Par Dany Rousseau:

En 1972, dans une petite ville du Nord-Pas-de-Calais en France, une rumeur court le long des rangées de pupitres bien alignés de l’école communale. Le grand A, le plus important hypermarché de France, ouvrent ses portes! Dans cette région ouvrière, malgré l’excitation de la nouveauté, cet évènement fait craindre le pire pour le commerce local. Dans Le grand A (Futuropolis), Xavier Bétaucourt (scénario) et Jean-Luc Loyer (dessins) exécutent une enquête de fond sur le phénomène socio-économique des grandes surfaces telles qu’Auchan, Carrefour et Leclerc en Europe ou Walmart en Amérique du Nord. Des années 70 à nos jours, les auteurs brossent un tableau complet des causes et des conséquences de l’établissement d’un tel commerce dans une communauté.

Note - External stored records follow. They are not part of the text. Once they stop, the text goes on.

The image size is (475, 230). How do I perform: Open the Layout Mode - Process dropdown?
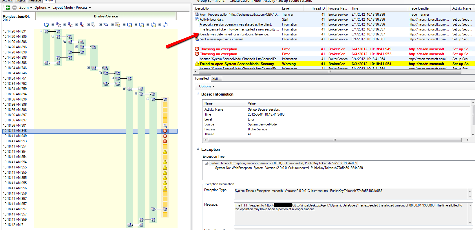tap(72, 8)
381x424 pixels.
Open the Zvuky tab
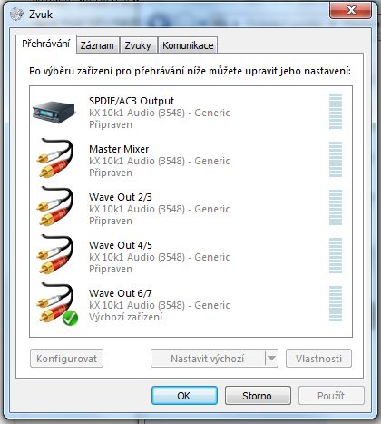coord(138,45)
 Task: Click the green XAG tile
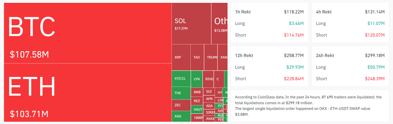coord(181,116)
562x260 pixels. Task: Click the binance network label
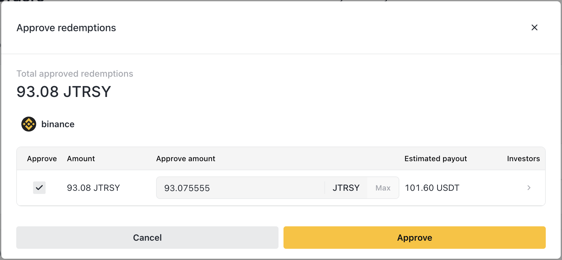coord(58,124)
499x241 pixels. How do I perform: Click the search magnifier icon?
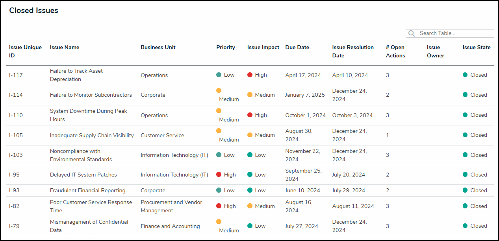[412, 33]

Aucun aspect n’y est négligé. Des bouleversements du tissu commercial à la dévitalisation du centre-ville, les auteurs vont à la rencontre de tous les acteurs qui gravitent autour de cette réalité. Le directeur, le sous-traitant, le producteur, le client, la caissière, le chef de rayon expliquent tous en détail leur rôle dans cette véritable ville dans la ville située à un carrefour autoroutier. Outre les rencontres, le livre raconte en exergue l’histoire récente d’une région sinistrée qui voit sa population plonger dans le chômage avec la fin des charbonnages et des délocalisations d’usines. Du coup, pour ces nouveaux pauvres, le principe d’hypermarché trouvera sa pertinence en cassant les prix à la consommation et en attirant les acheteurs qui désertent les boulangeries, les boucheries et le marché hebdomadaire du centre. Ainsi l’hypermarché et son centre commercial se substituent sans vergogne aux espaces communs publics traditionnels comme le parvis de l’église, la mairie, le restaurant ou le café du coin. Le grand A deviendra par défaut le cœur de la sociabilité régionale.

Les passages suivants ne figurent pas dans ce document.